* [RECORDS TO PROCESS]:

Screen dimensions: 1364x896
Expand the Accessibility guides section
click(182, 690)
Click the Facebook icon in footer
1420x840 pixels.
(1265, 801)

* [TASK DIRECTIONS]: Lay out every line of the material above as a numbered list, skipping any blank lines.

* [OUTPUT OF THE EXERCISE]:
1. Screen dimensions: 1364x896
2. Expand the Accessibility guides section
3. click(182, 690)
4. Click the Facebook icon in footer
5. 1420x840 pixels.
6. (1265, 801)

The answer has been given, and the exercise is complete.